Brasil

Educação pode (mesmo) aplacar a violência; veja como

Probabilidade de um indivíduo com até sete anos de estudo ser assassinado no Brasil é 15,9 vezes maior de outro indivíduo que tenha ingressado na universidade.


	 Ipea: para cada 1% a mais de jovens entre 15 e 17 anos nas escolas, há uma redução de 2% na taxa homicídio
 (Marcos Santos/USP Imagens)

Ipea: para cada 1% a mais de jovens entre 15 e 17 anos nas escolas, há uma redução de 2% na taxa homicídio (Marcos Santos/USP Imagens)

Valéria Bretas

Valéria Bretas

Publicado em 27 de maio de 2016 às 06h00.

São Paulo – Destinar mais recursos para a educação é caminho certo para a redução da taxa de homicídios. Pelo menos é o que diz a análise do Instituto de Pesquisa Econômica e Aplicada (Ipea) divulgada recentemente. 

De acordo com o Ipea, para cada 1% a mais de jovens entre 15 e 17 anos nas escolas, há uma redução de 2% na taxa de pessoas assassinadas nos municípios brasileiros.

"Segundo as nossas estimativas, a probabilidade de um indivíduo com até sete anos de estudo ser assassinado no Brasil é 15,9 vezes maior de outro indivíduo que tenha ingressado na universidade, o que mostra que a educação é um verdadeiro escudo contra os homicídios no Brasil", afirma o responsável pelo estudo,  Daniel Cerqueira, doutor em economia pela PUC-Rio e técnico de Planejamento e Pesquisa do Ipea.

Cerqueira afirma que a melhora na qualidade dos serviços educacionais pode evitar que estudantes já matriculados abandonem a escola. Por consequência, isso reduz a necessidade do jovem se envolver em crimes.

_LISTA DE TAREFAS_
1. De acordo com o texto sobre educação e violência, quantas vezes maior é a probabilidade de um indivíduo com até sete anos de estudo ser assassinado no Brasil, em comparação com alguém que tenha ingressado na universidade?
2. Liste todas as funções e qualificações que o texto sobre educação e violência atribui a Daniel Cerqueira.

_DADOS FORNECIDOS_
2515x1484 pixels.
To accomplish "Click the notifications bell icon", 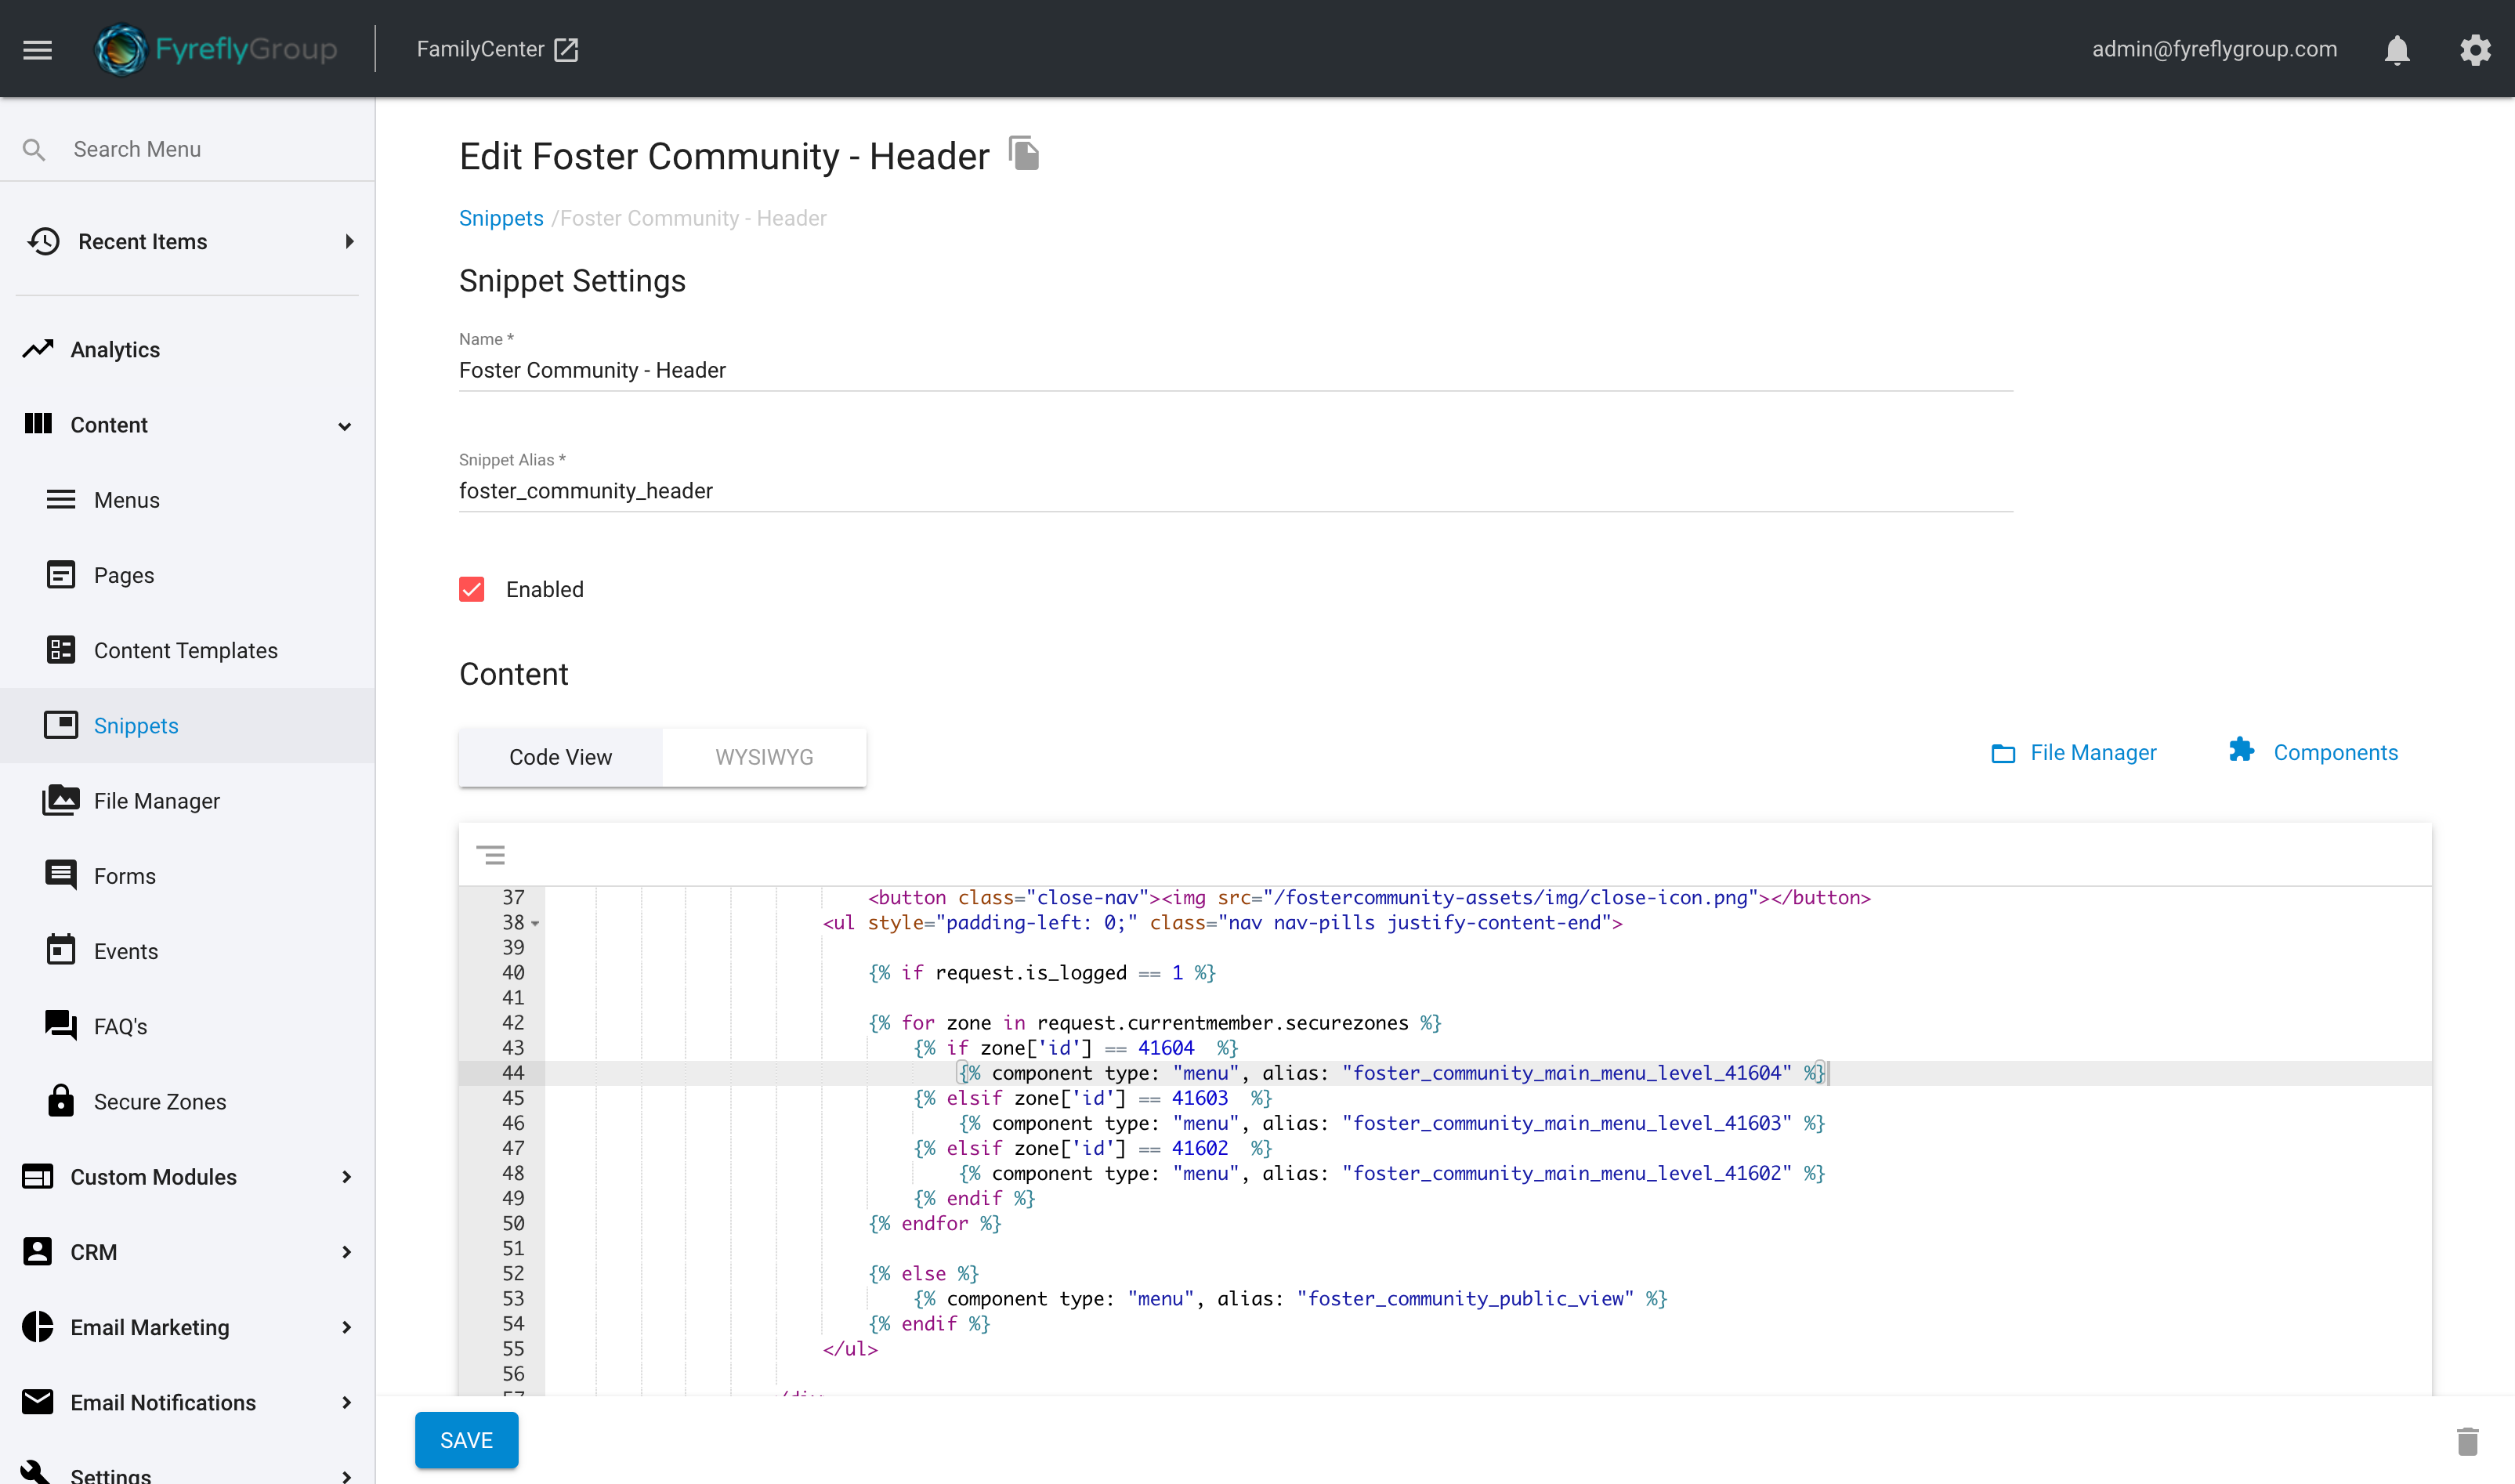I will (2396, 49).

* * *

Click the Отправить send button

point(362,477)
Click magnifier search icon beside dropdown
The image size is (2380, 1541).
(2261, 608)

_RESPOSTAS POR TAREFA_
1. 15,9 vezes maior.

2.
- Responsável pelo estudo
- Doutor em economia pela PUC-Rio
- Técnico de Planejamento e Pesquisa do Ipea